* _Task brief_:
Please rewrite the records below, swapping "At what coordinates should I click to accomplish" for "Which point should I click to accomplish" throughout and leaving everything else unchanged.

* _Given data_:
* start *
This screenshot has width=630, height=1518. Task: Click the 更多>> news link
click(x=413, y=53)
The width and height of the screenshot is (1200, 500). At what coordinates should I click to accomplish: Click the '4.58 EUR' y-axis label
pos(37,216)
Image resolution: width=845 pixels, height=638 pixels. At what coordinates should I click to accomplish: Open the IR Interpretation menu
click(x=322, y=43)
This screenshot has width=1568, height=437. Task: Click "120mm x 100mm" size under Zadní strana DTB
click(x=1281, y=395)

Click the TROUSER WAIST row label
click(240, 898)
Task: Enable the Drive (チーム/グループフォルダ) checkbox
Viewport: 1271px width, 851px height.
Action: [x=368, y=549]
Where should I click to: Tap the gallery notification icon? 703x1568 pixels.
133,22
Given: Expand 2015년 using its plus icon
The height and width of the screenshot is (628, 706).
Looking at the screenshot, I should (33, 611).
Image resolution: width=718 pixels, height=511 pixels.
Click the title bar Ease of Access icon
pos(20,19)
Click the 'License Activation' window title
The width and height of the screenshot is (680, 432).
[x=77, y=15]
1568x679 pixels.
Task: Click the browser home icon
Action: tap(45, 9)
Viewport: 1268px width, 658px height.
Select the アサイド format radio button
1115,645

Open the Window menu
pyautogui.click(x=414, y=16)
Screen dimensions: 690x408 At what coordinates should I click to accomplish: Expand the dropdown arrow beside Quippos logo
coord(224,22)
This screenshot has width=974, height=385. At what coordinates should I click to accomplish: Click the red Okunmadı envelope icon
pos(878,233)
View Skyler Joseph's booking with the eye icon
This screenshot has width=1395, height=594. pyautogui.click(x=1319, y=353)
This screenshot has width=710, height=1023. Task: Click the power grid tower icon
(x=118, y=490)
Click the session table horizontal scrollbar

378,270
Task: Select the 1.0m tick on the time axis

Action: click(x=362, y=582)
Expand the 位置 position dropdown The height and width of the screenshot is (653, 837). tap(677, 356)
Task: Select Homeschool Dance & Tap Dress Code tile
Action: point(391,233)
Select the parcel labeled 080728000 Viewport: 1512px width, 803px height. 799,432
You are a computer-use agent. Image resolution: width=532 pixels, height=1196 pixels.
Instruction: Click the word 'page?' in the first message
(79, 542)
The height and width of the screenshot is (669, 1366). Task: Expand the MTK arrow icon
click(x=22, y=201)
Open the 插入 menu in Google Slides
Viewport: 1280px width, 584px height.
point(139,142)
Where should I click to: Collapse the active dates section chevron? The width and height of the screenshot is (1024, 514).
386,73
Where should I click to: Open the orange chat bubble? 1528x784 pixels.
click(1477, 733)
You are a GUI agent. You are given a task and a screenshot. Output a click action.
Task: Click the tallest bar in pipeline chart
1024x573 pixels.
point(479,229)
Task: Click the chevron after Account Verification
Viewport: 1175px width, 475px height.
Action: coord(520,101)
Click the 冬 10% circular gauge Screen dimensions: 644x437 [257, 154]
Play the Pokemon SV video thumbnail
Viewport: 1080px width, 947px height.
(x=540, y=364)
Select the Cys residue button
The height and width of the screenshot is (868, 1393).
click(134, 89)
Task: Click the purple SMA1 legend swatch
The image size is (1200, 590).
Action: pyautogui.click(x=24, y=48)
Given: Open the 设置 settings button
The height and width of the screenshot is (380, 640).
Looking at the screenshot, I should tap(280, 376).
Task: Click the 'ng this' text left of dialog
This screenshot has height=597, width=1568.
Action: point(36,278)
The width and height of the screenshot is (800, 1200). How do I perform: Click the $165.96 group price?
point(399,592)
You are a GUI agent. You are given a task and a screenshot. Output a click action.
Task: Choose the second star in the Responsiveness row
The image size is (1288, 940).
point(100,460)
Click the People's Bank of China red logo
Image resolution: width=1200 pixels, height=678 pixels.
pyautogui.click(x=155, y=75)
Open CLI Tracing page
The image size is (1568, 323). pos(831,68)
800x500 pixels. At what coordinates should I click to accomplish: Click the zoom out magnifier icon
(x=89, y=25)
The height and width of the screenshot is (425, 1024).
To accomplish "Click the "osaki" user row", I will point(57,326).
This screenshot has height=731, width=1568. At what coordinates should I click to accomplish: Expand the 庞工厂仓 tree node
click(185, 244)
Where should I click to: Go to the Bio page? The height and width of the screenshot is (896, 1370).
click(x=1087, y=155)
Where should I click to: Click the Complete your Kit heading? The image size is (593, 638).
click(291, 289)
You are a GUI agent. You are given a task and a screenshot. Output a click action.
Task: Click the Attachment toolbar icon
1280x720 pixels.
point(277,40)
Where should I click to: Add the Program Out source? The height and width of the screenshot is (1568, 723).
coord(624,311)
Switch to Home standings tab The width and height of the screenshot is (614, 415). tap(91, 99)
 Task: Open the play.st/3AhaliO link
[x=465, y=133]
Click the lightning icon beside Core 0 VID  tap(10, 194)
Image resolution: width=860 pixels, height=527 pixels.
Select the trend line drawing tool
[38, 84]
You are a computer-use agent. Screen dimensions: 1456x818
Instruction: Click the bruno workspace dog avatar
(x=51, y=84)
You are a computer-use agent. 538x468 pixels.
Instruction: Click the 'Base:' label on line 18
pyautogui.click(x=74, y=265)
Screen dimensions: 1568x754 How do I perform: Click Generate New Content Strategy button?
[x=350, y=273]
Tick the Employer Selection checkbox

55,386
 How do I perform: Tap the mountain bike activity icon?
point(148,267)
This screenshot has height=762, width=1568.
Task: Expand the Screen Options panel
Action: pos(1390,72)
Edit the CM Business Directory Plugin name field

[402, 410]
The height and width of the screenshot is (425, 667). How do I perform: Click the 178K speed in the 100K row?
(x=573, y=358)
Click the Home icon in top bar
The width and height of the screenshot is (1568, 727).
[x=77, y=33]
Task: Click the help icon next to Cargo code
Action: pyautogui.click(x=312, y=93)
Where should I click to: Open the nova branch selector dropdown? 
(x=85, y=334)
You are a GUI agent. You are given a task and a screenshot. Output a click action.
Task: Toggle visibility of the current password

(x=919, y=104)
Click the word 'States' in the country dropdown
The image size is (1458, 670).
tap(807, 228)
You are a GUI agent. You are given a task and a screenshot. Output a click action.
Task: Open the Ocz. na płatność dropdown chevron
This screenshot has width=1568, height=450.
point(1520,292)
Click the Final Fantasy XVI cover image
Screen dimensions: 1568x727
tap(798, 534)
* end *
* _Task answer_:
This screenshot has width=630, height=1518. Task: Click the 更多>> news link
click(x=413, y=53)
The width and height of the screenshot is (1200, 500). Which point should I click to accomplish: Click the '4.58 EUR' y-axis label
pos(37,216)
Image resolution: width=845 pixels, height=638 pixels. Which point should I click to accomplish: Open the IR Interpretation menu
click(x=322, y=43)
This screenshot has width=1568, height=437. Task: Click "120mm x 100mm" size under Zadní strana DTB
click(x=1281, y=395)

Click the TROUSER WAIST row label
click(240, 898)
Task: Enable the Drive (チーム/グループフォルダ) checkbox
Viewport: 1271px width, 851px height.
Action: [x=368, y=549]
Where should I click to: Tap the gallery notification icon? 703x1568 pixels.
133,22
Given: Expand 2015년 using its plus icon
The height and width of the screenshot is (628, 706).
Looking at the screenshot, I should (33, 611).
Image resolution: width=718 pixels, height=511 pixels.
Click the title bar Ease of Access icon
pos(20,19)
Click the 'License Activation' window title
The width and height of the screenshot is (680, 432).
[x=77, y=15]
1568x679 pixels.
Task: Click the browser home icon
Action: tap(45, 9)
Viewport: 1268px width, 658px height.
Select the アサイド format radio button
1115,645

Open the Window menu
pyautogui.click(x=414, y=16)
Screen dimensions: 690x408 Which point should I click to accomplish: Expand the dropdown arrow beside Quippos logo
coord(224,22)
This screenshot has width=974, height=385. Which point should I click to accomplish: Click the red Okunmadı envelope icon
pos(878,233)
View Skyler Joseph's booking with the eye icon
This screenshot has width=1395, height=594. pyautogui.click(x=1319, y=353)
This screenshot has width=710, height=1023. Task: Click the power grid tower icon
(x=118, y=490)
Click the session table horizontal scrollbar

378,270
Task: Select the 1.0m tick on the time axis

Action: click(x=362, y=582)
Expand the 位置 position dropdown The height and width of the screenshot is (653, 837). tap(677, 356)
Task: Select Homeschool Dance & Tap Dress Code tile
Action: point(391,233)
Select the parcel labeled 080728000 Viewport: 1512px width, 803px height. 799,432
You are a computer-use agent. Image resolution: width=532 pixels, height=1196 pixels.
Instruction: Click the word 'page?' in the first message
(79, 542)
The height and width of the screenshot is (669, 1366). Task: Expand the MTK arrow icon
click(x=22, y=201)
Open the 插入 menu in Google Slides
Viewport: 1280px width, 584px height.
point(139,142)
Where should I click to: Collapse the active dates section chevron? The width and height of the screenshot is (1024, 514).
386,73
Where should I click to: Open the orange chat bubble? 1528x784 pixels.
click(1477, 733)
You are a GUI agent. You are given a task and a screenshot. Output a click action.
Task: Click the tallest bar in pipeline chart
1024x573 pixels.
point(479,229)
Task: Click the chevron after Account Verification
Viewport: 1175px width, 475px height.
Action: coord(520,101)
Click the 冬 10% circular gauge Screen dimensions: 644x437 [257, 154]
Play the Pokemon SV video thumbnail
Viewport: 1080px width, 947px height.
(x=540, y=364)
Select the Cys residue button
The height and width of the screenshot is (868, 1393).
click(134, 89)
Task: Click the purple SMA1 legend swatch
The image size is (1200, 590).
Action: pyautogui.click(x=24, y=48)
Given: Open the 设置 settings button
The height and width of the screenshot is (380, 640).
Looking at the screenshot, I should tap(280, 376).
Task: Click the 'ng this' text left of dialog
This screenshot has height=597, width=1568.
Action: point(36,278)
The width and height of the screenshot is (800, 1200). How do I perform: Click the $165.96 group price?
point(399,592)
You are a GUI agent. You are given a task and a screenshot. Output a click action.
Task: Choose the second star in the Responsiveness row
The image size is (1288, 940).
point(100,460)
Click the People's Bank of China red logo
Image resolution: width=1200 pixels, height=678 pixels.
pyautogui.click(x=155, y=75)
Open CLI Tracing page
The image size is (1568, 323). pos(831,68)
800x500 pixels. Which point should I click to accomplish: Click the zoom out magnifier icon
(x=89, y=25)
The height and width of the screenshot is (425, 1024).
To accomplish "Click the "osaki" user row", I will point(57,326).
This screenshot has height=731, width=1568. Which point should I click to accomplish: Expand the 庞工厂仓 tree node
click(185, 244)
Where should I click to: Go to the Bio page? The height and width of the screenshot is (896, 1370).
click(x=1087, y=155)
Where should I click to: Click the Complete your Kit heading? The image size is (593, 638).
click(291, 289)
You are a GUI agent. You are given a task and a screenshot. Output a click action.
Task: Click the Attachment toolbar icon
1280x720 pixels.
point(277,40)
Where should I click to: Add the Program Out source? The height and width of the screenshot is (1568, 723).
coord(624,311)
Switch to Home standings tab The width and height of the screenshot is (614, 415). tap(91, 99)
 Task: Open the play.st/3AhaliO link
[x=465, y=133]
Click the lightning icon beside Core 0 VID  tap(10, 194)
Image resolution: width=860 pixels, height=527 pixels.
Select the trend line drawing tool
[38, 84]
You are a computer-use agent. Screen dimensions: 1456x818
Instruction: Click the bruno workspace dog avatar
(x=51, y=84)
You are a computer-use agent. 538x468 pixels.
Instruction: Click the 'Base:' label on line 18
pyautogui.click(x=74, y=265)
Screen dimensions: 1568x754 How do I perform: Click Generate New Content Strategy button?
[x=350, y=273]
Tick the Employer Selection checkbox

55,386
 How do I perform: Tap the mountain bike activity icon?
point(148,267)
This screenshot has height=762, width=1568.
Task: Expand the Screen Options panel
Action: pos(1390,72)
Edit the CM Business Directory Plugin name field

[402, 410]
The height and width of the screenshot is (425, 667). How do I perform: Click the 178K speed in the 100K row?
(x=573, y=358)
Click the Home icon in top bar
The width and height of the screenshot is (1568, 727).
[x=77, y=33]
Task: Click the help icon next to Cargo code
Action: pyautogui.click(x=312, y=93)
Where should I click to: Open the nova branch selector dropdown? 
(x=85, y=334)
You are a GUI agent. You are given a task and a screenshot. Output a click action.
Task: Toggle visibility of the current password

(x=919, y=104)
Click the word 'States' in the country dropdown
The image size is (1458, 670).
tap(807, 228)
You are a GUI agent. You are given a task and a screenshot. Output a click action.
Task: Open the Ocz. na płatność dropdown chevron
This screenshot has width=1568, height=450.
point(1520,292)
Click the Final Fantasy XVI cover image
Screen dimensions: 1568x727
tap(798, 534)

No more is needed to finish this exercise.